Garbage Collection
This is the last assignment you will complete with your first team. You will use a new team for the next assignment. Please remember to follow the style and testing guidelines outlined in the syllabus.
In this assignment, you will implement two garbage collectors: mark & sweep, and stop & copy. As we have seen, garbage collection involves starting from a root set of references, which reside in local variables and stack frames, and searching for reachable values on the heap. Hence, to write a garbage collector, you need a program that exposes this information. For this assignment, we have written such a program for you. You will implement the actual garbage-collection algorithms.
Download the source code for the
function tree-add1, which consumes a binary tree of numbers and
returns a similar tree where each number is incremented by one. This function is
written to use low-level routines for memory allocation and an explicit stack.
It comes with dummy allocation routines that never collect garbage. You will
need to write a replacement allocator that collects garbage when the heap is
full. We provide a function called get-stack-roots that returns the
current root set as a list of boxed locations (so you can move objects around).

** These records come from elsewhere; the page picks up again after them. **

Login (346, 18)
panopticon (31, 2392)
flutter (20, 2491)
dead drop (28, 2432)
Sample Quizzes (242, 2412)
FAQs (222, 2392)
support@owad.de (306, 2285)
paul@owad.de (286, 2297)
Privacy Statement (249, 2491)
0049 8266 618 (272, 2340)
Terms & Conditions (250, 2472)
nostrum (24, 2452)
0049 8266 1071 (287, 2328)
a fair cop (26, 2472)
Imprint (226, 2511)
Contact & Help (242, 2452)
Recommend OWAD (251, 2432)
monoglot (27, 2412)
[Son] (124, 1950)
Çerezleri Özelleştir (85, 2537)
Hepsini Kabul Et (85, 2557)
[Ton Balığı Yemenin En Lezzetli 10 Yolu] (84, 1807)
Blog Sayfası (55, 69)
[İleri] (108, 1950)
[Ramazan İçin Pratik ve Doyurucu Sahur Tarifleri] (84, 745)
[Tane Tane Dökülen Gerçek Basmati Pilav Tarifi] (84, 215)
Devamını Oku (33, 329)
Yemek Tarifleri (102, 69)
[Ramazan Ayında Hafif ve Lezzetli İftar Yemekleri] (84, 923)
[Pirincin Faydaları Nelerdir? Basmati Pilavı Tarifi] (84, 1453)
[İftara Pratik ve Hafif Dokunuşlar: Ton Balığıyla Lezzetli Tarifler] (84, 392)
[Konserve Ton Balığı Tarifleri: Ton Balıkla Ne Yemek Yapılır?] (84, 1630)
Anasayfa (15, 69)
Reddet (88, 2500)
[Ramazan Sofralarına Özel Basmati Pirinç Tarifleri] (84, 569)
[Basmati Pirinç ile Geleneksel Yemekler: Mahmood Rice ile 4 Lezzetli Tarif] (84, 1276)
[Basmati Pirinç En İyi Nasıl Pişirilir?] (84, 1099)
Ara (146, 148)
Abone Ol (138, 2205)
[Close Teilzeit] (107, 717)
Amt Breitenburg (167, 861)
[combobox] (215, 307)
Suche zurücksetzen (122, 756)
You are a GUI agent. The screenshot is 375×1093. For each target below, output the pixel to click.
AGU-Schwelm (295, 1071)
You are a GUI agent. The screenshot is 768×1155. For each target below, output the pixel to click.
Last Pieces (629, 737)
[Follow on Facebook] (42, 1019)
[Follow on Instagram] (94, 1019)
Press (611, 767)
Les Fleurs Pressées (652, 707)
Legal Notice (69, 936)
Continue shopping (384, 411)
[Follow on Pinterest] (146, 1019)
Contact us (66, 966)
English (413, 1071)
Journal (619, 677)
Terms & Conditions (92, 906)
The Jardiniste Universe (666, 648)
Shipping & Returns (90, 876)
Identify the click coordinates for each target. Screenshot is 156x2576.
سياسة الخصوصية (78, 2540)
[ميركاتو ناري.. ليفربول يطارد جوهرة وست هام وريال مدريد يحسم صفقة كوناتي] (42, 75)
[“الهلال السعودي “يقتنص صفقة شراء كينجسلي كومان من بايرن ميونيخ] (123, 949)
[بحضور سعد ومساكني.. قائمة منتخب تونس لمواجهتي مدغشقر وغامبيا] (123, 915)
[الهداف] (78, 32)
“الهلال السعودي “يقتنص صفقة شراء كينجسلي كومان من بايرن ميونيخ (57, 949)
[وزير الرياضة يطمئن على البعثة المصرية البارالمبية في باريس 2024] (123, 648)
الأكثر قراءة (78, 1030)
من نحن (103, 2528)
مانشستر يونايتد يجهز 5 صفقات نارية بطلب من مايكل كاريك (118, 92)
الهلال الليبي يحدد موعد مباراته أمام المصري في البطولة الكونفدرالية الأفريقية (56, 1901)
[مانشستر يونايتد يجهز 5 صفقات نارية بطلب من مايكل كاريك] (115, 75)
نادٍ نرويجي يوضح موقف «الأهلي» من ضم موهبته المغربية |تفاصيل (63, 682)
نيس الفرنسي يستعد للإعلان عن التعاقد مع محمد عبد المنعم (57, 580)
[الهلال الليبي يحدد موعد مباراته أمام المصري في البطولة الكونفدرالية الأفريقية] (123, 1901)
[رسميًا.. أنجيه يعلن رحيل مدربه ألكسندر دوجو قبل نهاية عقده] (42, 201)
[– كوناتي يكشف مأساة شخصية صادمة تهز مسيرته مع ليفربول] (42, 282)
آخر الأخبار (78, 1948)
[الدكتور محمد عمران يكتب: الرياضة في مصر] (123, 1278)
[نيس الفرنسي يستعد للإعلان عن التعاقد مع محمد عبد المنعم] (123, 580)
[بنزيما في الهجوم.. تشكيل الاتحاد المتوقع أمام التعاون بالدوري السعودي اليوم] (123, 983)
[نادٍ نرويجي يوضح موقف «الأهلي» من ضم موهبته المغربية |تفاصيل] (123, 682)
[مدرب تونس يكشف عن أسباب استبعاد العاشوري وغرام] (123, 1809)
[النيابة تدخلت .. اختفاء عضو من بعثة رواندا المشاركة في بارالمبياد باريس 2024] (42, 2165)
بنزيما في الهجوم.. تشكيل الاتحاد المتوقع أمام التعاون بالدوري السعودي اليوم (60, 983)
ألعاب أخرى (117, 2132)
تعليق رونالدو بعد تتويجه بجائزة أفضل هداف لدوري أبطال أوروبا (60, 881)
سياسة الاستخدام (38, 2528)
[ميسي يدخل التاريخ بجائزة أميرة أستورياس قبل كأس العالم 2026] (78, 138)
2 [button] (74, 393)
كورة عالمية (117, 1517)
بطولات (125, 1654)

We also provide a function called location->list that returns an
S-expression representing the given heap-allocated tree. For each garbage
collector, you will need to redefine the following:
alloc/empty-tree : () -> loc |
allocates an empty tree on the heap |
alloc/node : number loc loc -> loc |
allocates and initializes a node on the heap (each of the three fields must be stored in a separate heap cell) |
heap-size : number |
number of cells in the heap (the TAs will change this while grading, so don't hard-code any assumptions about it) |
In addition, if you choose to change the representation of values in the heap, you will need to redefine the following:
empty-tree? : loc -> boolean |
returns true iff loc points to an empty tree |
node? : loc -> boolean |
returns true iff loc points to a tree node |
node-val : loc -> number |
returns the value of a tree node |
node-left : loc -> loc |
returns the left child of a node |
node-right : loc -> loc |
returns the right child of a node |
As a part of this conversion, you should maintain a free list in the heap. That is, you should not use any auxiliary data structure; instead, use the available space in the heap to keep track of the free list. You may use one extra box (“register”) to point to the start of the free list. You may need to adjust your allocation accordingly to have enough space to maintain free list pointers!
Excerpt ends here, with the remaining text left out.